Operators like the && operator are called short circuit operators as they execute the second condition only if the first condition is true. We have repeated the same IL code as earlier, but now the condition is checked by instruction blt.s, a combination of the clt and brtrue instructions.

If the condition is FALSE, a jump is made to the ret instruction at label IL_0016. Only if the condition is TRUE, we proceed further and check the second condition. For this, we use the instruction ble.s that is a combination of cgt and brfalse. If the second condition is FALSE, we jump to the ret command as before and for TRUE we execute the WriteLine function.

The && operator executes faster than the & because it only proceeds further if the first condition results in TRUE. In doing so, the output of the first expression affects the final outcome.

The | and || operators also behave in a similar manner.

a.cs

class zzz {

public static void Main()

{

bool x,y;

x = true;

y = false;

System.Console.WriteLine( x ^ y);

x = false;

System.Console.WriteLine( x ^ y); }

}

a.il

.assembly mukhi {}

.class private auto ansi zzz extends [mscorlib]System.Object {

.method public hidebysig static void vijay() il managed

{

.entrypoint

.locals (bool V_0,bool V_1)

ldc.i4.1

stloc.0

ldc.i4.0

stloc.1

ldloc.0

ldloc.1

xor

call void [mscorlib]System.Console::WriteLine(bool)

ldc.i4.0

stloc.0

ldloc.0

ldloc.1

xor

call void [mscorlib]System.Console::WriteLine(bool)

ret

}

Output

True

False

The ^ sign is called an XOR operator.
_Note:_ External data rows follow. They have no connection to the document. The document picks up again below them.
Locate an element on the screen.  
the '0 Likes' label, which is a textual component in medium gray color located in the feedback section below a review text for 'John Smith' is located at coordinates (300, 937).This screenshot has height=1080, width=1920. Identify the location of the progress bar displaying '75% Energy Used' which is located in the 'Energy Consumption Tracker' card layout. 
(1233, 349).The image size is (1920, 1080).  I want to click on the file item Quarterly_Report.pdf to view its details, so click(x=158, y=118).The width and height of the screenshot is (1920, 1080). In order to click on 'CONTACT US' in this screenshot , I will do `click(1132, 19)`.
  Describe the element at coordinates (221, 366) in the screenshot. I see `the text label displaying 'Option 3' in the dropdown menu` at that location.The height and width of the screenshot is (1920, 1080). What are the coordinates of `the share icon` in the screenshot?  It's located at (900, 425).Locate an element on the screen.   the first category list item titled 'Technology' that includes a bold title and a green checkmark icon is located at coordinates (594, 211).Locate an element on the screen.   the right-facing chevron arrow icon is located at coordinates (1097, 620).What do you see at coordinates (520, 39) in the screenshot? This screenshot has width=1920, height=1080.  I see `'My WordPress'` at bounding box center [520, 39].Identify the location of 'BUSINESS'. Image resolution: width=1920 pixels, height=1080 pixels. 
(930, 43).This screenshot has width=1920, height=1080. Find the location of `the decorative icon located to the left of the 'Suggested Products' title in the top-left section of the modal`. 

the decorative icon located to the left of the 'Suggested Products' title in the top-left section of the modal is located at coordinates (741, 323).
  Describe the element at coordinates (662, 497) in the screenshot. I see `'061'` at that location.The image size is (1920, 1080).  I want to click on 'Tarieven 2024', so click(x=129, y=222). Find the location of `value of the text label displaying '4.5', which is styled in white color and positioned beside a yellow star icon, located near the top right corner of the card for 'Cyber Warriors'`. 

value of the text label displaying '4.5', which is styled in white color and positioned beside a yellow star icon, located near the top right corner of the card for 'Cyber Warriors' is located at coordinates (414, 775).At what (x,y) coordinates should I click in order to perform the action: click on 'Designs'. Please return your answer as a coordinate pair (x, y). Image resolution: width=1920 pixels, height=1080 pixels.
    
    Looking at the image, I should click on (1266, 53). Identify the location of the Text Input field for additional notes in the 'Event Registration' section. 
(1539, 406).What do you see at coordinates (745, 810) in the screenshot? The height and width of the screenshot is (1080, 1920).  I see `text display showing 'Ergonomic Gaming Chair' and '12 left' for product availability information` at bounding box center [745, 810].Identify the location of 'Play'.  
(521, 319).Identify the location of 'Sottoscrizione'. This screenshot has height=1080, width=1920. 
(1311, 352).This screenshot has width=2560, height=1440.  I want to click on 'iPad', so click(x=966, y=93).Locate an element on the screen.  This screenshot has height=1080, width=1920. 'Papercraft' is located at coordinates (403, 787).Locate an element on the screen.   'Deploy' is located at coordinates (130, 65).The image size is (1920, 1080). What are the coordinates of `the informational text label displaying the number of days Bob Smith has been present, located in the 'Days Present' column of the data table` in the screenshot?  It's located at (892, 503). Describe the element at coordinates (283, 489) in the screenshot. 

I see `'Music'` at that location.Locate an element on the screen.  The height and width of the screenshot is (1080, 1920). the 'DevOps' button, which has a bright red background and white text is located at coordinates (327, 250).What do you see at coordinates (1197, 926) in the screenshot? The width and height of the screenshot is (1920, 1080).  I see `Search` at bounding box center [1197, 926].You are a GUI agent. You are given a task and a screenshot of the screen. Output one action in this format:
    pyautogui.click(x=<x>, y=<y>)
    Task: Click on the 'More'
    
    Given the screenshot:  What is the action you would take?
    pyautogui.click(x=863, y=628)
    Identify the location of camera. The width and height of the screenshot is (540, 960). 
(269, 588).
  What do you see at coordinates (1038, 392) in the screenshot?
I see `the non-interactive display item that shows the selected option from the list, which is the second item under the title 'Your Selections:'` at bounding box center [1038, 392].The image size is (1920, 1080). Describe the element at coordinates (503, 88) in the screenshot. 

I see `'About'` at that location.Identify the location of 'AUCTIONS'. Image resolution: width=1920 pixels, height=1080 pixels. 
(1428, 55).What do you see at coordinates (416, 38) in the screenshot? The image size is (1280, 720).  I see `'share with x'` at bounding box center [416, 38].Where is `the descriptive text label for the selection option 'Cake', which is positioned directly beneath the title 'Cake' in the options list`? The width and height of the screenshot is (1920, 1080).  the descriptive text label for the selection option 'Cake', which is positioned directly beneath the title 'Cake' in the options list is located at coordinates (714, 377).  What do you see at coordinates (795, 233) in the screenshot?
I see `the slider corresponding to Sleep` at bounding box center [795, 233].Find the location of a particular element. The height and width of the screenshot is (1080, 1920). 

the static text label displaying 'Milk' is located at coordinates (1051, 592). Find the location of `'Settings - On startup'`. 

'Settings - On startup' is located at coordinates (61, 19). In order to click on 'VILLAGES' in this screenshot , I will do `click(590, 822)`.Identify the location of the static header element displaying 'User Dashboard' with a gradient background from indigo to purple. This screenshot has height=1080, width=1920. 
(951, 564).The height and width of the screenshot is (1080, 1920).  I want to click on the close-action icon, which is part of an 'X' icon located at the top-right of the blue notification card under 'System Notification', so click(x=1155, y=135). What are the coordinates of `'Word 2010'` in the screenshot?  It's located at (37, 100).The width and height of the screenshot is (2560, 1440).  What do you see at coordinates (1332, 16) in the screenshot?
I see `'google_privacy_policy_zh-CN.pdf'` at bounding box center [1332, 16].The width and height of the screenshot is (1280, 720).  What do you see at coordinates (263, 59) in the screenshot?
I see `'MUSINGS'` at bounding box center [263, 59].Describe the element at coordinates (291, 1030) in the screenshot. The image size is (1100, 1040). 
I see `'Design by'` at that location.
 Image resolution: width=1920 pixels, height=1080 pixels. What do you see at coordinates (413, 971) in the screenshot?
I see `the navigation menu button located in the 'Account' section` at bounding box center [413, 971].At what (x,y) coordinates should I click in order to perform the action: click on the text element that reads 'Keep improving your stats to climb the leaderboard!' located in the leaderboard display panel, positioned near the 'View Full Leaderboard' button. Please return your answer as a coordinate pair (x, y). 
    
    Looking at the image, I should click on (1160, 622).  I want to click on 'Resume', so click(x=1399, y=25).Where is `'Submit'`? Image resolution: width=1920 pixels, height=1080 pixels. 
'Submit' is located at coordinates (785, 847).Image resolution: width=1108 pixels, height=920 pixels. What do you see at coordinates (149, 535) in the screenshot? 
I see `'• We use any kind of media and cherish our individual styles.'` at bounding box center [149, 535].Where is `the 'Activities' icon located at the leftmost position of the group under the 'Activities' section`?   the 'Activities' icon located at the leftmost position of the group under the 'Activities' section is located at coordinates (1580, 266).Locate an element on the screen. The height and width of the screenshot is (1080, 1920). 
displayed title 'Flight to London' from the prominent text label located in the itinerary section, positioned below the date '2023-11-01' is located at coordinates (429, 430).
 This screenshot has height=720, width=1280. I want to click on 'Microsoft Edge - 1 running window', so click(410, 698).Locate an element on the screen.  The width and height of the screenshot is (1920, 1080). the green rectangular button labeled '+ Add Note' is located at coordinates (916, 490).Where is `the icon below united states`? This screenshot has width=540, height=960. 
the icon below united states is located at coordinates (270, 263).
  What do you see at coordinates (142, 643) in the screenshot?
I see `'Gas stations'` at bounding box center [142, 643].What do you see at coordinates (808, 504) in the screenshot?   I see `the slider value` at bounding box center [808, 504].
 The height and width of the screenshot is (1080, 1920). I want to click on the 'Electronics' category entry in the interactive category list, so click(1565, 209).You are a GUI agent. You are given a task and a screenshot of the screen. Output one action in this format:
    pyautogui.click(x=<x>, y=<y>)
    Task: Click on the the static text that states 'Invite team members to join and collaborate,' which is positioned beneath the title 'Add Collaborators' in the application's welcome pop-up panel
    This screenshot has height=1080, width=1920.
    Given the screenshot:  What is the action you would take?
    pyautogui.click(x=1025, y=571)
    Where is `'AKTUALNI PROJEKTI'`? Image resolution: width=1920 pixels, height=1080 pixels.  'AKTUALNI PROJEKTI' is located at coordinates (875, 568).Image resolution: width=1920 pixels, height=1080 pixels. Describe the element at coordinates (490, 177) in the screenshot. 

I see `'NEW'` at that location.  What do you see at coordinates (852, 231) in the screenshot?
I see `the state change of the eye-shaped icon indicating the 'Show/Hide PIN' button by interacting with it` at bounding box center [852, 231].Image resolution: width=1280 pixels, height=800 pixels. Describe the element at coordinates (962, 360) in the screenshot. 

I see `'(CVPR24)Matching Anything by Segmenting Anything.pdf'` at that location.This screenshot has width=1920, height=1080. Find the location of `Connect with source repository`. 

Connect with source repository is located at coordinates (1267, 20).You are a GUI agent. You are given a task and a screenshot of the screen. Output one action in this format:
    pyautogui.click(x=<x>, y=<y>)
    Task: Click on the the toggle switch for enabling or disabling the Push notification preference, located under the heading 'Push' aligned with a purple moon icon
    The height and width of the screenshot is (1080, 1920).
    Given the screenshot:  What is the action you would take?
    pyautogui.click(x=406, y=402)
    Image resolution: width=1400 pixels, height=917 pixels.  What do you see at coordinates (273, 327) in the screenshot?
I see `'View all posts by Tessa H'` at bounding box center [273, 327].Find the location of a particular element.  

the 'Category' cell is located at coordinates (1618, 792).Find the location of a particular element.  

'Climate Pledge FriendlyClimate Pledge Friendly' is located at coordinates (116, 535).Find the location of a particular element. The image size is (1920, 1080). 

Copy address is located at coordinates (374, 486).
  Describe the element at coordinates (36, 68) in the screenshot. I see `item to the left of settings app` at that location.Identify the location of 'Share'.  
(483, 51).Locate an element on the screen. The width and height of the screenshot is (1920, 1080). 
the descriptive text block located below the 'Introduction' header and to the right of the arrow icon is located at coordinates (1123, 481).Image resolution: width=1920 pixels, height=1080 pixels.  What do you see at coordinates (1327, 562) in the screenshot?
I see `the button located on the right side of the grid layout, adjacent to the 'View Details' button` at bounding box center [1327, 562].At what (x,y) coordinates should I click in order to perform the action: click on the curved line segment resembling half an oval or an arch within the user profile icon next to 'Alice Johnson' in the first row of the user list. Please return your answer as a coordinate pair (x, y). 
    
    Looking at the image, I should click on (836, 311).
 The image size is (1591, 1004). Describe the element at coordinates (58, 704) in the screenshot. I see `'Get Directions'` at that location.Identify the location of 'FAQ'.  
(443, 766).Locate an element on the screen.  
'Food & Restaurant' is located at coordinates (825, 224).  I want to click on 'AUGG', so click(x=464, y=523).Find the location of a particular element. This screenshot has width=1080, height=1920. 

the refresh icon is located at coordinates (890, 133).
The XOR is like an OR statement, but there is a difference: An OR returns TRUE if any of its operands is TRUE, but an XOR will return TRUE if and only if one of its operands is TRUE and the other one is FALSE. Even if both operands are TRUE, it will return FALSE. xor is an IL instruction.

The != operator gets converted into the normal set of IL instructions i.e. a comparison is done and the program branches accordingly.

a.cs

class zzz

{

public static void Main()

{

bool x = true;

System.Console.WriteLine(!x);

}

a.il

.assembly mukhi {}

.class private auto ansi zzz extends [mscorlib]System.Object

{

.method public hidebysig static void vijay() il managed

{

.entrypoint

.locals (bool V_0)

ldc.i4.1

stloc.0

ldloc.0

ldc.i4.0

ceq

call void [mscorlib]System.Console::WriteLine(bool)

ret

}

Output

False

The ! operator in C# converts a TRUE to a FALSE and vice versa. In IL, the instruction used is ceq. This instruction checks the last two parameters on the stack. If they are the same, it returns TRUE, otherwise it returns FALSE.

Since the variable x is TRUE, it gets initialized to 1. It is thereafter checked for equality with the value 0. As they are not equal, the final result is 0 or FALSE. This result is put on the stack. The same logic applies had x been FALSE. 0 would have been put on the stack and checked for equality with the other 0. Since they match the final answer would be TRUE.